• _TASK DETAILS_
Return the full article about Stanford's planned X-ray laser word for word, with nothing added or changed.

• _PASSAGE PROVIDED_
Stanford physicists have high hopes for powerful new laser
2016-04-12 15:11:44

In a lab near Stanford where physicists once smashed atoms at the end of a tunnel 2 miles long, a new generation of scientists seeks to probe matter more deeply than ever before with the most brilliant laser beam ever conceived.


On the site of countless experiments with an existing ultra-bright X-ray laser that flashes its beams at 120 times a second, the scientists are about to move far beyond that instrument and create an even more brilliant laser that will fire its luminous X-ray beams even faster — at a million pulses every second.



The beams will reveal the atomic structure of matter so closely they will show the molecular movements of living matter such as viruses and the atoms of solids in motion such as the metals in jet planes. What researchers learn could bring progress in fighting disease, constructing planes or developing electrical circuits, they say, adding that the beams could even reveal the inner cores of the solar system’s planets.


“We’re already creating beams of incredible peak brightness,” said Mike Dunne, a plasma physicist and director of the 7-year-old X-ray laser center. “Now we’re ready to build a new one that’s incredibly faster and 10,000 times brighter.”


Aiding breakthroughs 


Work on the X-ray laser began Monday at the Department of Energy’s SLAC National Accelerator Center, 3 miles west of Stanford University. The ultimate cost is $1 billion, paid for by the U.S. Department of Energy. It is expected to be completed in 2020. In contrast, the first laser cost $416 million to build.

• _SOURCE DATA_
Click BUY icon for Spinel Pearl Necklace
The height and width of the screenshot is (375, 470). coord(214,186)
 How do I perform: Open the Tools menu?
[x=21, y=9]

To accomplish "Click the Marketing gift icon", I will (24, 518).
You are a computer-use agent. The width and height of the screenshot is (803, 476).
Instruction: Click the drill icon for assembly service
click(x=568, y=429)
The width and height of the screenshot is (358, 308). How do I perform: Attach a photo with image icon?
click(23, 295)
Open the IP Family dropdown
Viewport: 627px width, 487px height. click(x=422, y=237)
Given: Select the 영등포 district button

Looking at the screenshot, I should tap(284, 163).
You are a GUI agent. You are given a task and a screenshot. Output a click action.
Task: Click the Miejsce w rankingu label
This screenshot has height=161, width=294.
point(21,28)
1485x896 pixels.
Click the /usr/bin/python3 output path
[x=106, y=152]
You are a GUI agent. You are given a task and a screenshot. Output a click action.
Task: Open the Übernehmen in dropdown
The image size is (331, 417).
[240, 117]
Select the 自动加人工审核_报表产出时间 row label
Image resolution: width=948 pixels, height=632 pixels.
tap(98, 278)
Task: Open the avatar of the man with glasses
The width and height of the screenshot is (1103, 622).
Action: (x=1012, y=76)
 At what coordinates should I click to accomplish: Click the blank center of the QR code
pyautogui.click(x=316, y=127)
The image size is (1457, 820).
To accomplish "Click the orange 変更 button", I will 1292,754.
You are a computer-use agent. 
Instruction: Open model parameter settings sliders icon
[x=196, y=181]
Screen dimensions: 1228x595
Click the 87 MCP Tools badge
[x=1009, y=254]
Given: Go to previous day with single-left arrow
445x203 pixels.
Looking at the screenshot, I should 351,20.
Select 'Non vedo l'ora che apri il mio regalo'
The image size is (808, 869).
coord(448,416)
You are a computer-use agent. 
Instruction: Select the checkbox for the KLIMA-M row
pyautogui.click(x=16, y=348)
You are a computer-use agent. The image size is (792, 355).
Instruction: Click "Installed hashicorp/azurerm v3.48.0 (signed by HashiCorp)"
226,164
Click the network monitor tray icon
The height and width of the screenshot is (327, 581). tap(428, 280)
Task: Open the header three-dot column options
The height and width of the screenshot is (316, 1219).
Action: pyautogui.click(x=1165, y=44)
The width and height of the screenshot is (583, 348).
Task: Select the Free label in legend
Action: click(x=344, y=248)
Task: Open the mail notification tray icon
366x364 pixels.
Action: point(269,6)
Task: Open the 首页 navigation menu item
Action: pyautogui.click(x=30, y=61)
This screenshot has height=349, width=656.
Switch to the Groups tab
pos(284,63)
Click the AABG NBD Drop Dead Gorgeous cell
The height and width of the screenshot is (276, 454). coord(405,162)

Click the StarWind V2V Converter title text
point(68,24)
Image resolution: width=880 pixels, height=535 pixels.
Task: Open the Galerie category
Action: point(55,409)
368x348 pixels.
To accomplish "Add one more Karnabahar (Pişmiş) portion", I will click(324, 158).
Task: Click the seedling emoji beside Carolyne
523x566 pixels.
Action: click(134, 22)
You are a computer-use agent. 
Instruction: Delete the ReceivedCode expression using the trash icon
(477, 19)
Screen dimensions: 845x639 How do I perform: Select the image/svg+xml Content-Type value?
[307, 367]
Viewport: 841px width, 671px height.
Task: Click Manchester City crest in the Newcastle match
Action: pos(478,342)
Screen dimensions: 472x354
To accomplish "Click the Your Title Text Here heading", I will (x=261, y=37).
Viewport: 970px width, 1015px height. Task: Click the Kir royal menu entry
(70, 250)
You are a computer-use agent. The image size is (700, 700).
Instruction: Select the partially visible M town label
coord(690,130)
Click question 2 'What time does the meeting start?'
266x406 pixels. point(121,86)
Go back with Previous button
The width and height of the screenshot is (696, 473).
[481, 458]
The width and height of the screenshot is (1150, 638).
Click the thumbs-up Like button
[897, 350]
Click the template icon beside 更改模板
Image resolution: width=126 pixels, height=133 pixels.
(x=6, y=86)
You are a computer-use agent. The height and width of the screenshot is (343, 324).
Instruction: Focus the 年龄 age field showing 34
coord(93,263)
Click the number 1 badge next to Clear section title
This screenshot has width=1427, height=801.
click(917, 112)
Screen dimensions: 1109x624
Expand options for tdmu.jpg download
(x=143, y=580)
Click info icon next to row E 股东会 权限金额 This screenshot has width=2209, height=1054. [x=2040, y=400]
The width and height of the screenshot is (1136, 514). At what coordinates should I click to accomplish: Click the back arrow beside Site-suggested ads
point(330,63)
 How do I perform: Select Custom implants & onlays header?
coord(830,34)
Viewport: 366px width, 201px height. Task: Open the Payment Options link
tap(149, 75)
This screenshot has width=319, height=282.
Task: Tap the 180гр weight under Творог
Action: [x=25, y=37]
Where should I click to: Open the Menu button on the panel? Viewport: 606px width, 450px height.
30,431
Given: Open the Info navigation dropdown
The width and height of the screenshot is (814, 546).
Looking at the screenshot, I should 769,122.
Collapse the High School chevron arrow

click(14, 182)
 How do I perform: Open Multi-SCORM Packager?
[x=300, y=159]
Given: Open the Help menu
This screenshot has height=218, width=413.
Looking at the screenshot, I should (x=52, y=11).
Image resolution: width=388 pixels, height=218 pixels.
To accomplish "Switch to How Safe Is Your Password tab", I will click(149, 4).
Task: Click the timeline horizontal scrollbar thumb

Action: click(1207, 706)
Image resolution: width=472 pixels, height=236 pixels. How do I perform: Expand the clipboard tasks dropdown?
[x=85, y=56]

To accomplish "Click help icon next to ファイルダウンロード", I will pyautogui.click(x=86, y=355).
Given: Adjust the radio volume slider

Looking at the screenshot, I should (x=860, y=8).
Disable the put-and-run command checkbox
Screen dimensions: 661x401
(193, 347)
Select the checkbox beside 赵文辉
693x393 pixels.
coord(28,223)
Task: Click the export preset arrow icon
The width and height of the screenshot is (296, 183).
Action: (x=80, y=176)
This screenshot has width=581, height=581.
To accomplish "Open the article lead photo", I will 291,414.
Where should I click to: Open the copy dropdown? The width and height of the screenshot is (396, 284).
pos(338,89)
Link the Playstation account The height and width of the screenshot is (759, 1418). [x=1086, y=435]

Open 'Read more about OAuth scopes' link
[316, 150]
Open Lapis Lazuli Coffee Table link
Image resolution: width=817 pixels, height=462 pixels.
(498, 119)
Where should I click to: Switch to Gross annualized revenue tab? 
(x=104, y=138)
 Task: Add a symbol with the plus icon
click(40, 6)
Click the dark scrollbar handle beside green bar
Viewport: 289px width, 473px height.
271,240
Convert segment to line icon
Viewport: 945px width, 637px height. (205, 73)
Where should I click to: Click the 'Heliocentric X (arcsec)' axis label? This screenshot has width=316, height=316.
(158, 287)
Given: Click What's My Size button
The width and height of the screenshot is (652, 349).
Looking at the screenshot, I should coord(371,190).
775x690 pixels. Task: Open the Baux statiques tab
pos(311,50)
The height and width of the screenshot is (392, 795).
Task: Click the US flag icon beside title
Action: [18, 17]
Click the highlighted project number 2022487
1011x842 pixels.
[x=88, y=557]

• _ANSWER TO THIS TASK_
Stanford physicists have high hopes for powerful new laser
2016-04-12 15:11:44

In a lab near Stanford where physicists once smashed atoms at the end of a tunnel 2 miles long, a new generation of scientists seeks to probe matter more deeply than ever before with the most brilliant laser beam ever conceived.


On the site of countless experiments with an existing ultra-bright X-ray laser that flashes its beams at 120 times a second, the scientists are about to move far beyond that instrument and create an even more brilliant laser that will fire its luminous X-ray beams even faster — at a million pulses every second.



The beams will reveal the atomic structure of matter so closely they will show the molecular movements of living matter such as viruses and the atoms of solids in motion such as the metals in jet planes. What researchers learn could bring progress in fighting disease, constructing planes or developing electrical circuits, they say, adding that the beams could even reveal the inner cores of the solar system’s planets.


“We’re already creating beams of incredible peak brightness,” said Mike Dunne, a plasma physicist and director of the 7-year-old X-ray laser center. “Now we’re ready to build a new one that’s incredibly faster and 10,000 times brighter.”


Aiding breakthroughs 


Work on the X-ray laser began Monday at the Department of Energy’s SLAC National Accelerator Center, 3 miles west of Stanford University. The ultimate cost is $1 billion, paid for by the U.S. Department of Energy. It is expected to be completed in 2020. In contrast, the first laser cost $416 million to build.